Bamako has also allegedly deployed Russian private military contractors, which some European countries have said is incompatible with their mission.
"We cannot remain militarily engaged alongside de-facto authorities whose strategy and hidden aims we do not share," Macron told a news conference in Paris on Thursday morning.
Around 25,000 foreign troops are currently deployed in the Sahel region of West Africa, including around 4,300 French soldiers.
Leaving Mali, where France and its allies have been fighting jihadist and other militias since 2013, has raised fears of an emboldened insurgency across the Sahel region.
Many supporters of Mali's transitional government support the French troops' withdrawal. /Paul Lorgerie/Reuters
Many supporters of Mali's transitional government support the French troops' withdrawal. /Paul Lorgerie/Reuters
However, at the request of their African partners, according to Thursday's statement, the French-headed military campaign will "continue their joint action against terrorism in the Sahel region."
Macron said neighboring Niger had already agreed to host European forces fighting armed groups in the region.
"The heart of this military operation will no longer be in Mali but in Niger," the president said, adding that the withdrawal would take four to six months.
He also said the remaining forces would provide further assistance for countries in the Gulf of Guinea.
"These states are increasingly exposed to efforts by terrorist groups to implant themselves in their territory," he added.
When asked if the French pull out from Mali meant the counter-terrorism campaign had been a failure, the president said: "I completely reject this term."
Mali has been affected by conflict since a separatist uprising rocked the country's northern regions in 2012, leading to the French-headed intervention and the spawning a multitude of armed groups who continue to seek control in the region.
The fighting has now spilled over into neighbouring countries, including Burkina Faso and Niger, where the deteriorating security situation is causing a humanitarian crisis.

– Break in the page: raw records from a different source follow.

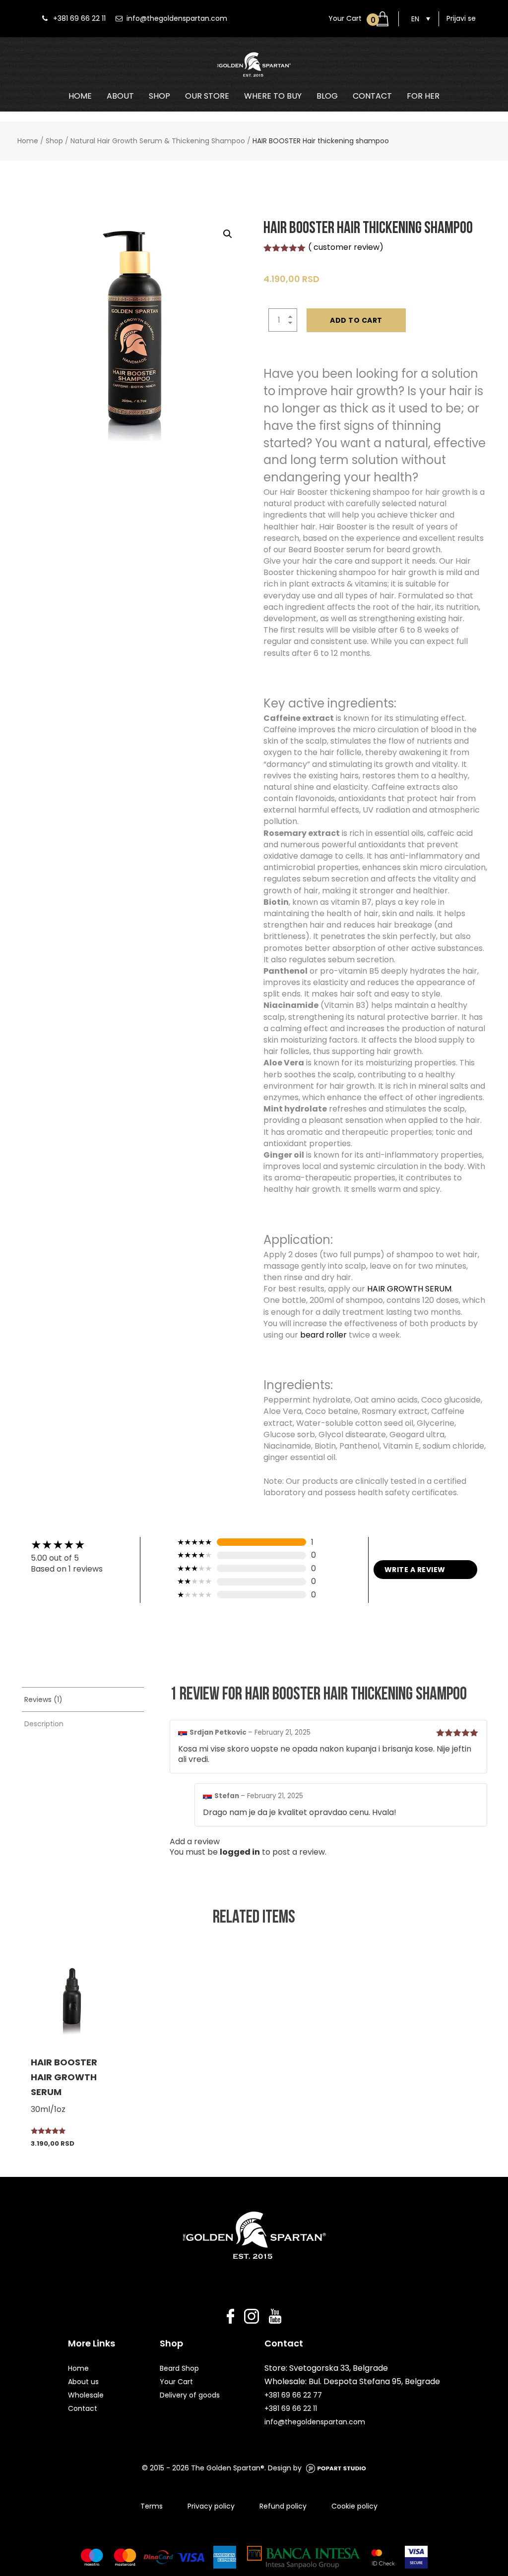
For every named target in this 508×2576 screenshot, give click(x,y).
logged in (240, 1852)
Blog (327, 96)
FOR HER (423, 96)
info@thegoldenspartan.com (177, 18)
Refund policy (283, 2506)
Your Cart (176, 2382)
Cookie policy (354, 2506)
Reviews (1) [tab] (43, 1699)
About (120, 96)
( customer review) (345, 247)
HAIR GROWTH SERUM (409, 1288)
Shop (159, 96)
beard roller (323, 1335)
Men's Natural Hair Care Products (405, 112)
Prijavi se (461, 18)
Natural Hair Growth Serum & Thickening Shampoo (157, 141)
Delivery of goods (190, 2395)
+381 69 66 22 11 (79, 18)
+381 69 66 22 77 (293, 2395)
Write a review (414, 1570)
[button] (228, 234)
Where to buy (273, 96)
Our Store (207, 96)
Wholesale (86, 2395)
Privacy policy (211, 2506)
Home (80, 96)
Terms (151, 2506)
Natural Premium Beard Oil (215, 112)
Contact (372, 96)
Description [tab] (44, 1724)
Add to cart (356, 320)
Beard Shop (179, 2368)
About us (83, 2382)
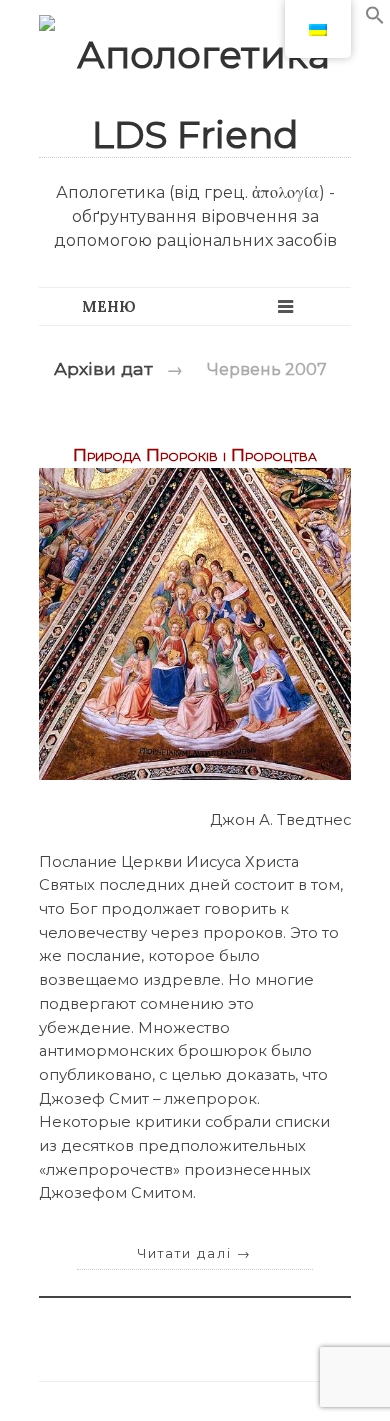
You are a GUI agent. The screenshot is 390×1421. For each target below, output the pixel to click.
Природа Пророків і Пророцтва (195, 454)
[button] (375, 19)
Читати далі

This is where France plans to refocus the bulk of its troops.
Paris had already announced earlier in 2022 that it would be withdrawing more than 2,000 soldiers from the Sahel region amid increased instability in Mali, with two coups in under a year leading to Goita being sworn in as the country's interim president.
Diplomats have warned that the military power vacuum in the area could lead to spiralling violence, giving fresh impetus to migration from West Africa to Europe while also threatening Western mining operations in the region.